Saved entries:
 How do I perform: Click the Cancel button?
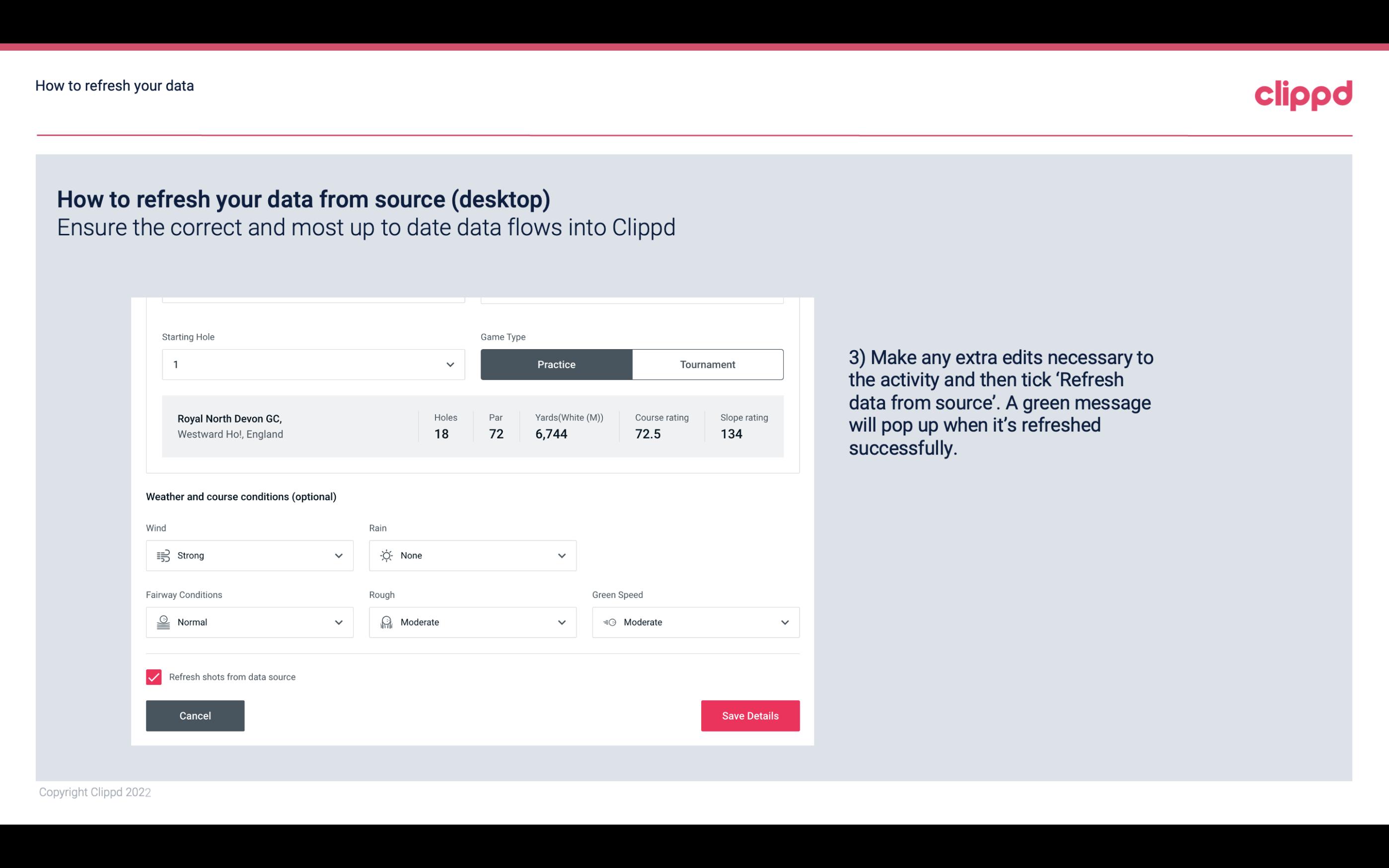click(x=195, y=716)
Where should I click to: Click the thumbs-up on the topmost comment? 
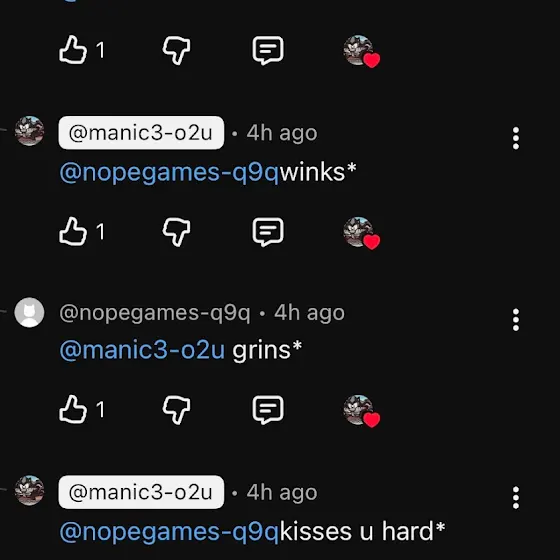click(73, 50)
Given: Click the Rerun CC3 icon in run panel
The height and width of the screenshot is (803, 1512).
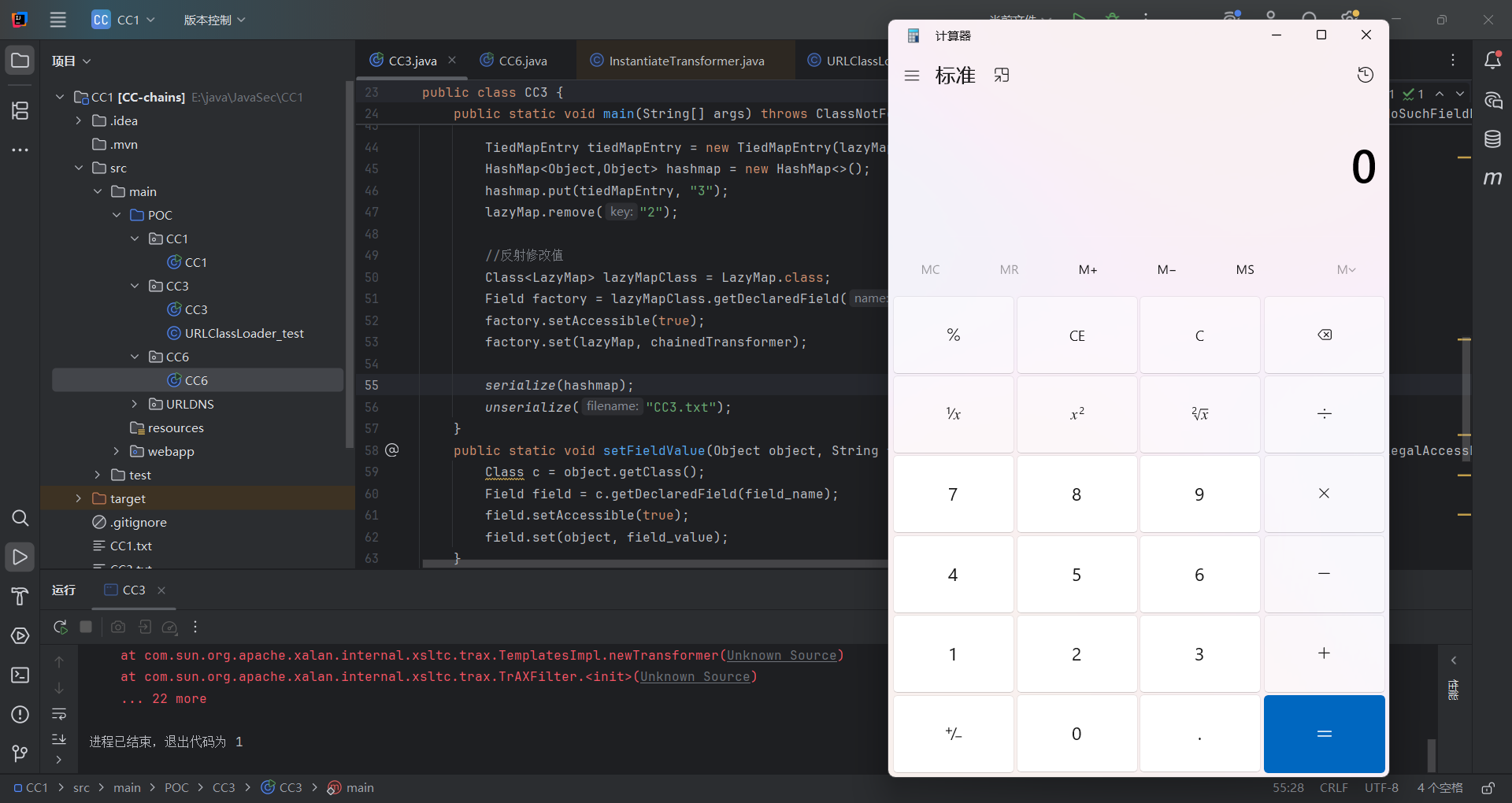Looking at the screenshot, I should coord(60,627).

Problem: The data above are to be repeated word for word, with any pictures left out.

Output:
 How do I perform: Click the Cancel button?
click(x=195, y=716)
Where should I click to: Click the thumbs-up on the topmost comment? 
click(73, 50)
Given: Click the Rerun CC3 icon in run panel
The height and width of the screenshot is (803, 1512).
Looking at the screenshot, I should coord(60,627).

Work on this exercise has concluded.